Flexible chip-based wearable sensors enhanced by gold nanoparticles for IFN-γ detection.

Cytokines, essential regulatory proteins orchestrating various physiological processes and immune responses, play a pivotal role in assessing health status. Conventional cytokine detection methods, such as enzyme-linked immunosorbent assays, are reliable but time-consuming. Electrochemical aptamer-based sensors offer rapid response and higher selectivity, but fall short of achieving non-invasive detection. This study addresses these limitations by introducing a novel approach to improve cytokine detection performance. We employ a one-step electrodeposition method to synthesize and coat structured gold nanoparticles (Au NPs) onto a working electrode, optimizing surface morphology by manipulating applied voltage, deposition time, and reactant concentrations.

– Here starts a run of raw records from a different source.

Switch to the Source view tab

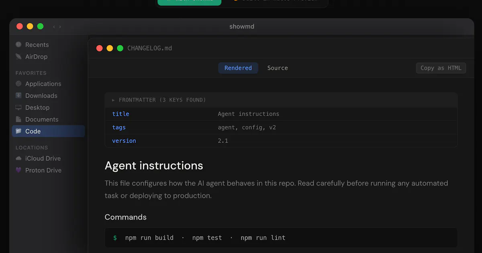[278, 68]
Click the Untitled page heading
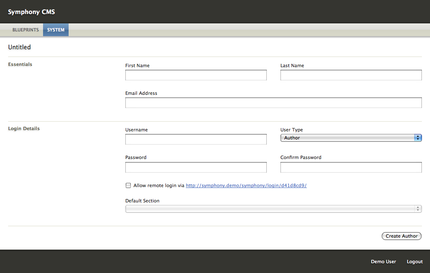The image size is (430, 273). tap(20, 47)
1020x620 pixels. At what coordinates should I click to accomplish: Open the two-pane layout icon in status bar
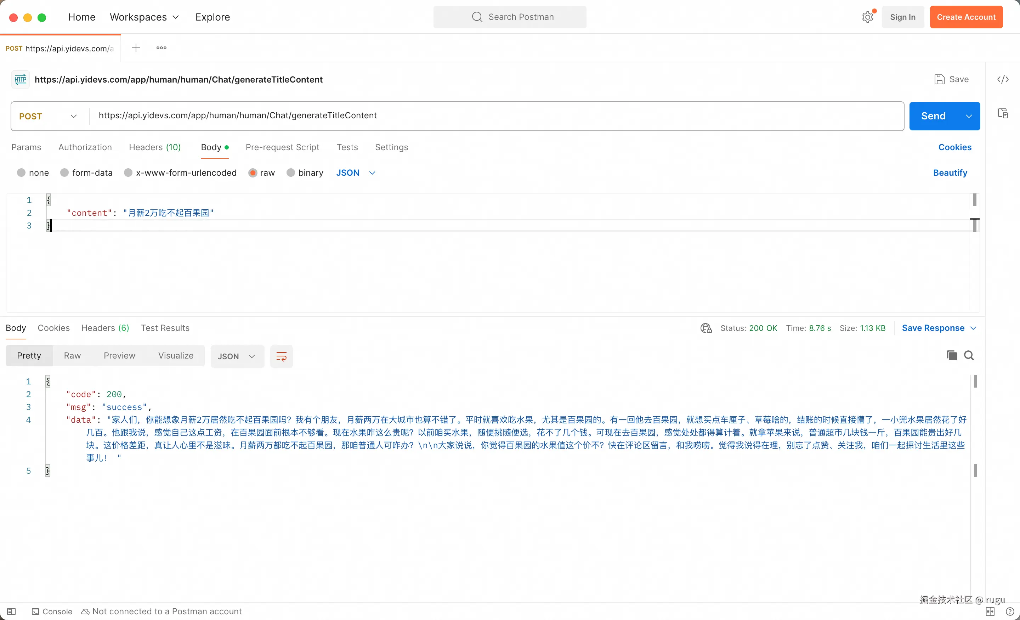990,611
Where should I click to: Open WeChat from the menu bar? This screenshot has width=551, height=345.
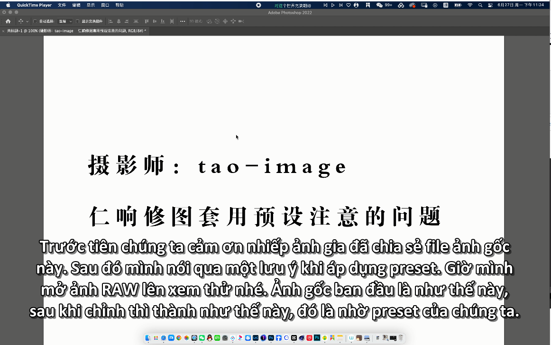point(379,5)
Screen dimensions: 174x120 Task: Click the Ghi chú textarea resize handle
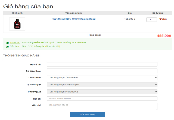156,109
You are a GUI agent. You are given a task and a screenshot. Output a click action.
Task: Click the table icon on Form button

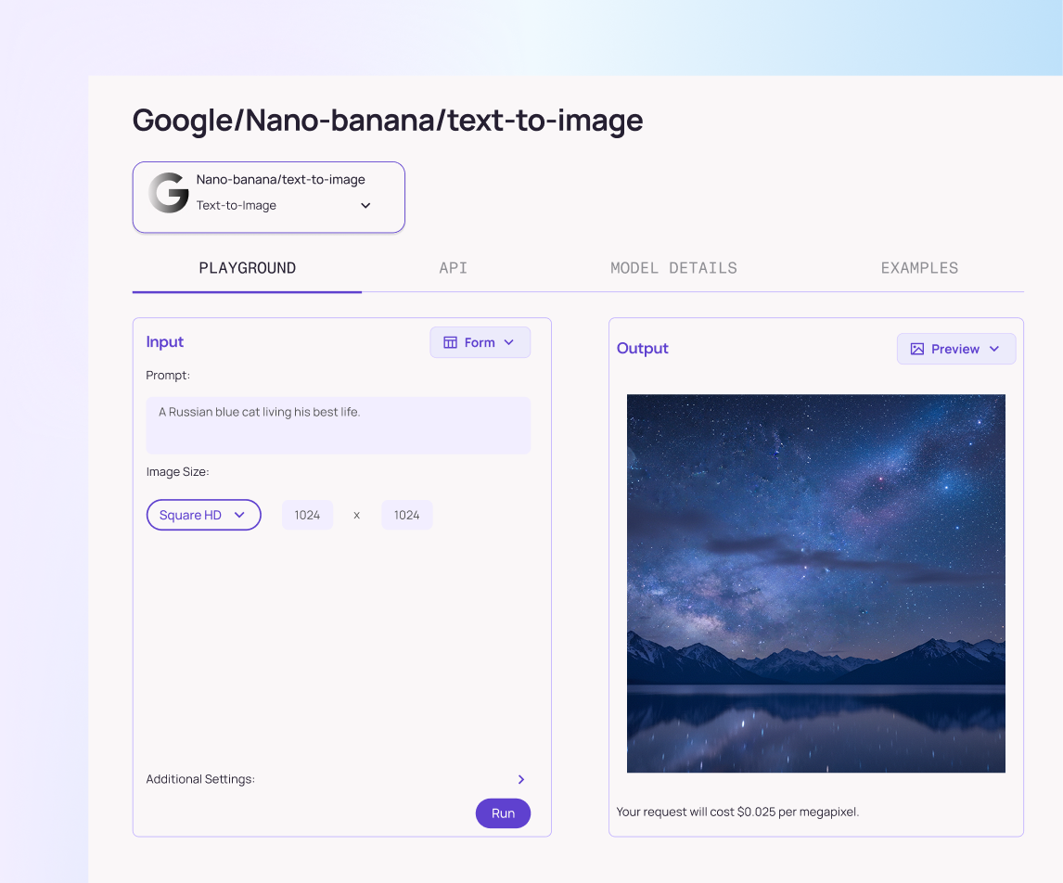click(450, 342)
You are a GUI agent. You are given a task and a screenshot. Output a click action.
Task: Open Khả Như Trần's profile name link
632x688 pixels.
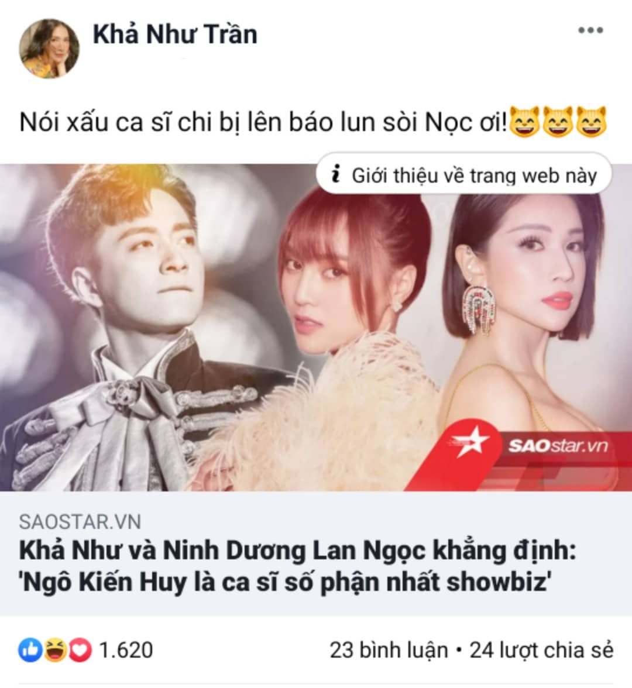(175, 34)
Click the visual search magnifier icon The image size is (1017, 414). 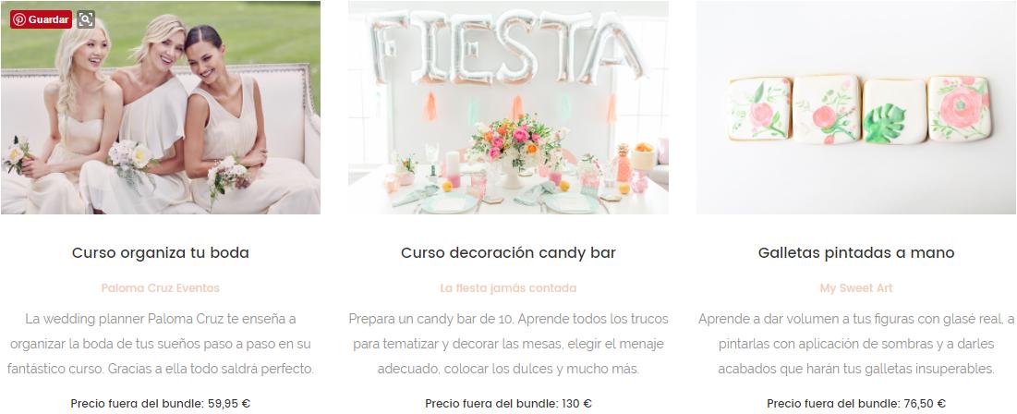click(86, 19)
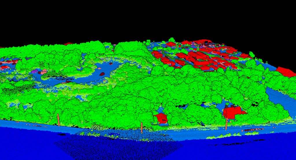Select the light blue shoreline strip
The image size is (296, 160).
(x=29, y=124)
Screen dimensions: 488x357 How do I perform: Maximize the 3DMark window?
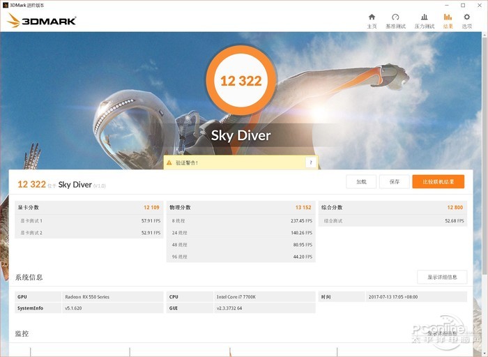[x=462, y=5]
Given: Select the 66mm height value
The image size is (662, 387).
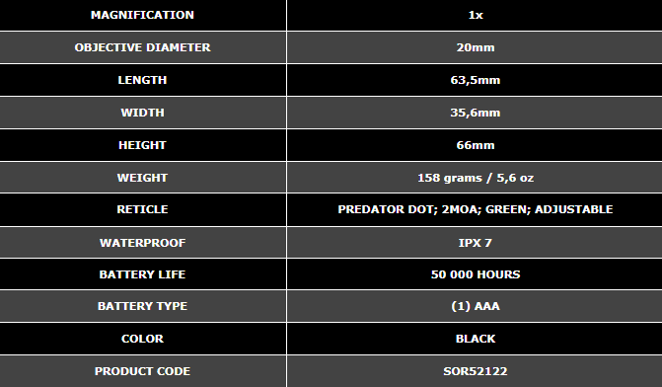Looking at the screenshot, I should tap(476, 145).
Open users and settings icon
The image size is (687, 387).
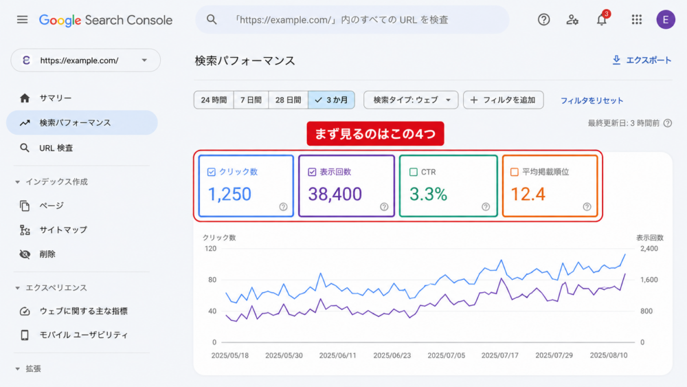pos(572,20)
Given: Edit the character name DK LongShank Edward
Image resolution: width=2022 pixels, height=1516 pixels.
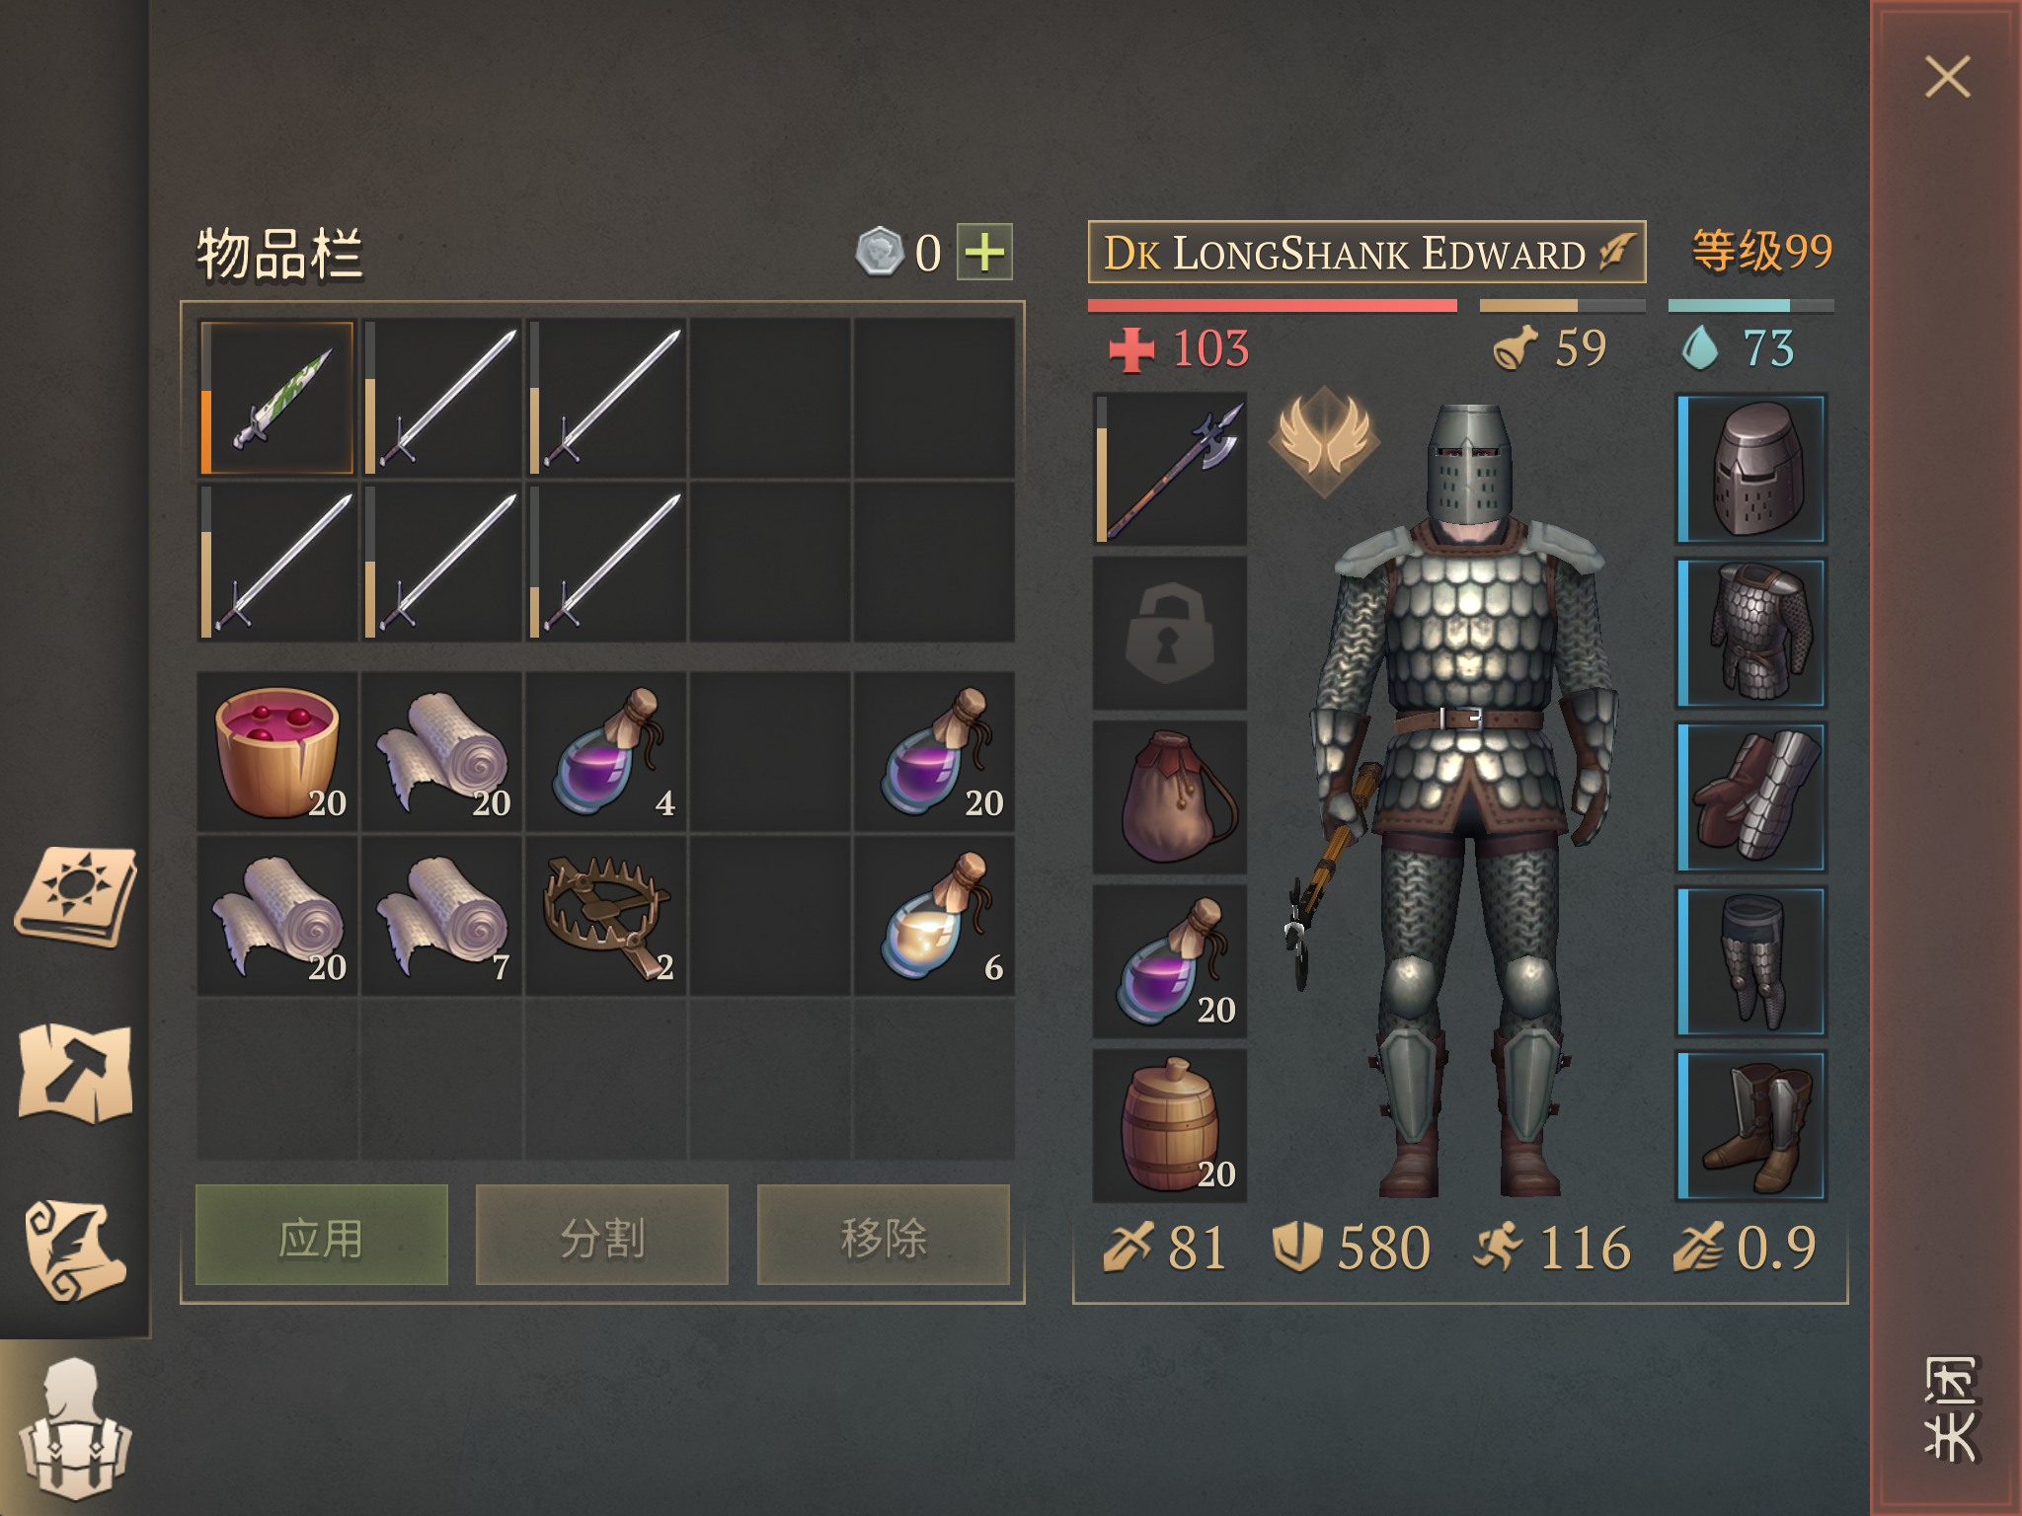Looking at the screenshot, I should [x=1366, y=253].
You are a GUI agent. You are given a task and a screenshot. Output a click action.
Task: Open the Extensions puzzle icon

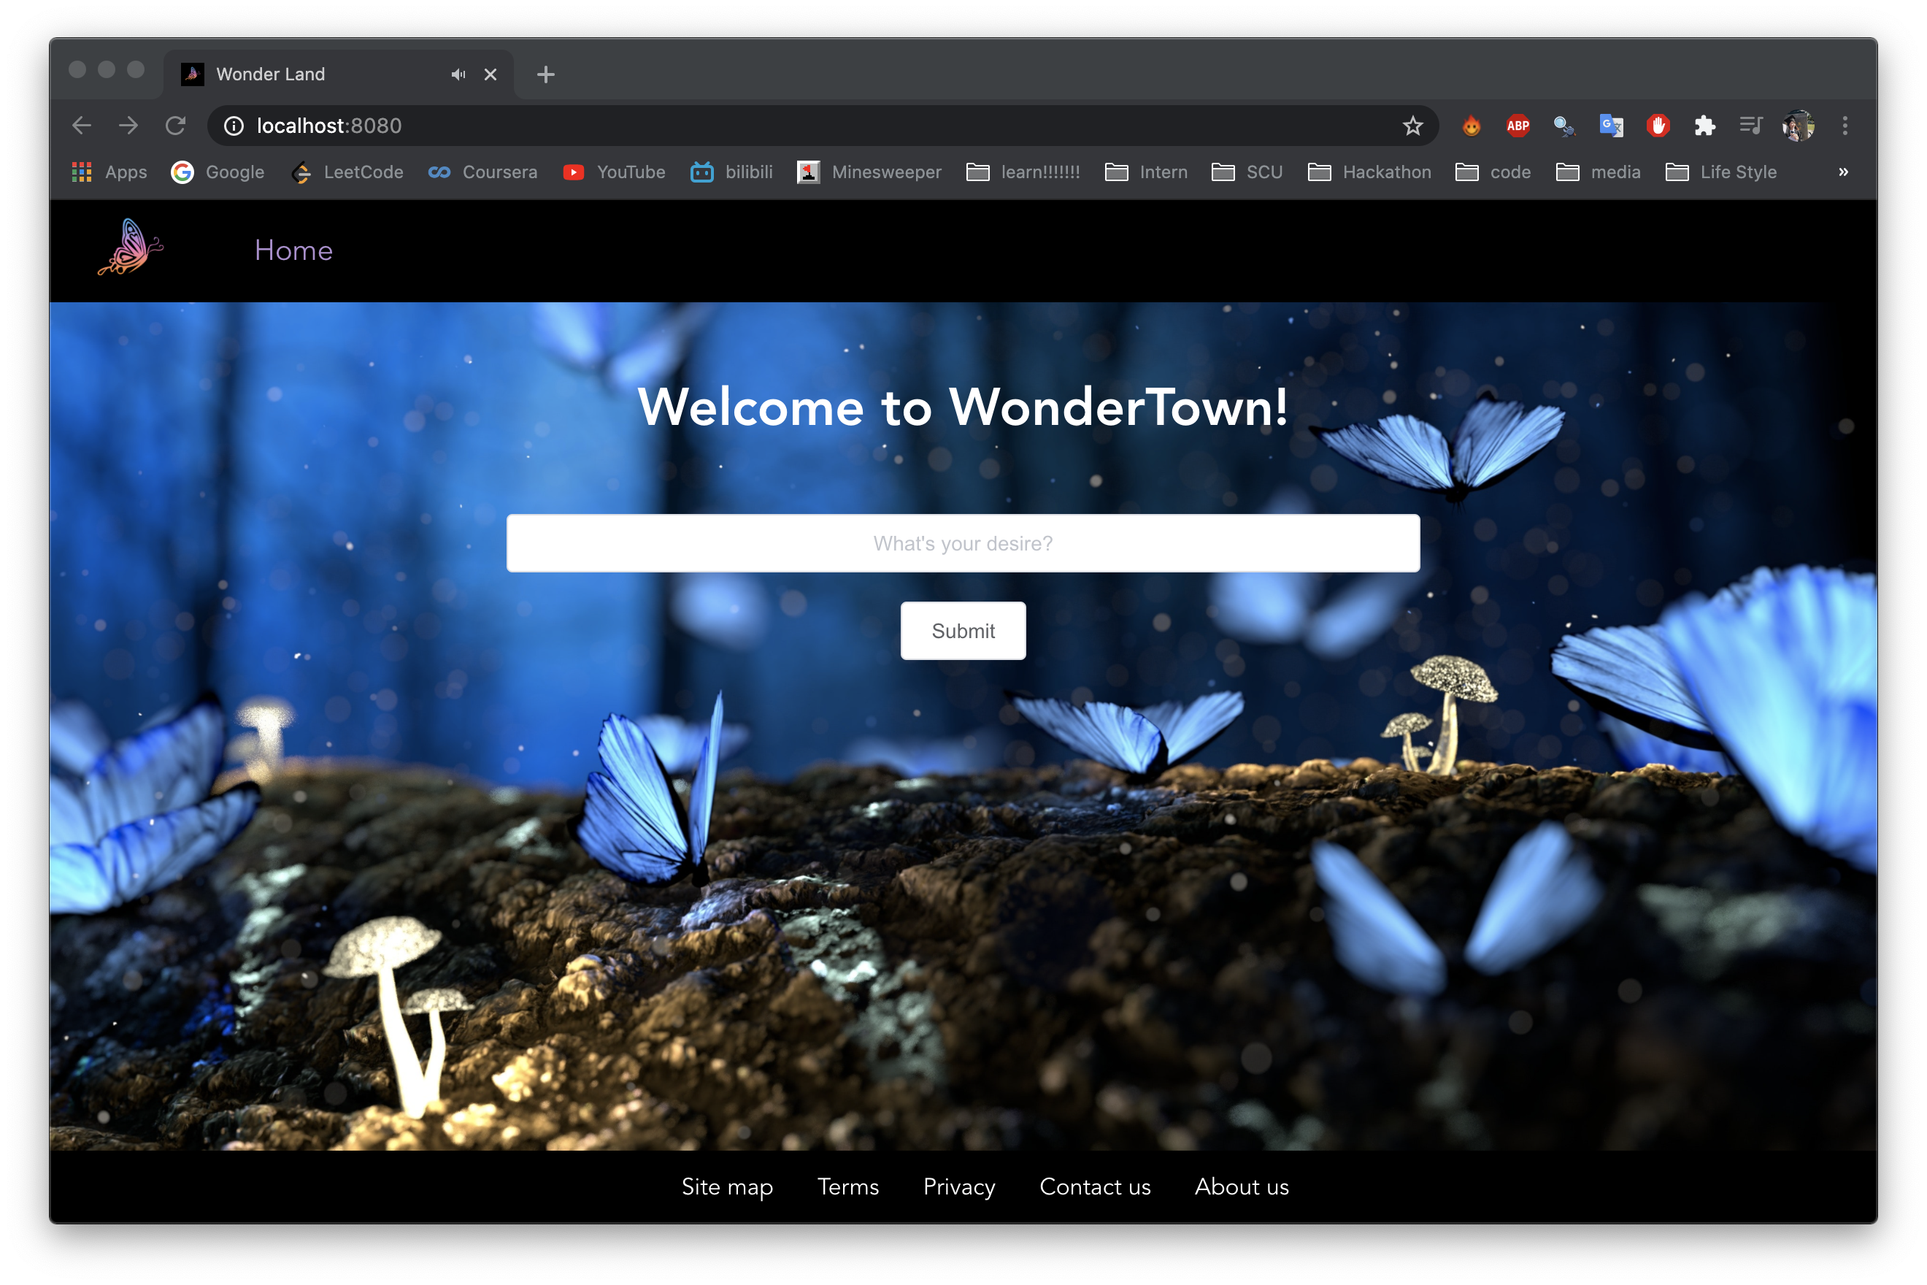1704,125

The resulting nanostructured Au NPs exhibit diverse and previously unreported morphologies. Leveraging these advancements, we design a wearable device integrating the Au NPs-based sensor with structure-switch aptamers on a microfluidic chip. This wearable sensor shows a limit of detection of 0.3 pg/mL and a larger linear range of 0.3-100 pg/mL. This innovation allows for the non-invasive and continuous detection of cytokines, marking a significant step towards the development of wearable electrochemical biosensors for health monitoring.Clinical Relevance- This research provides a novel wearable sensor for non-invasive continuous monitoring of cytokine IFN-γ from human sweat. This innovation holds immense clinical relevance, offering real-time insights into early disease responses and the onset of non-communicable health conditions. The advancement of wearable electrochemical biosensors, exhibiting enhanced performance, addresses a crucial need in clinical practice. This development offers a versatile and efficient tool for patient-friendly health monitoring, marking a significant step forward in the field.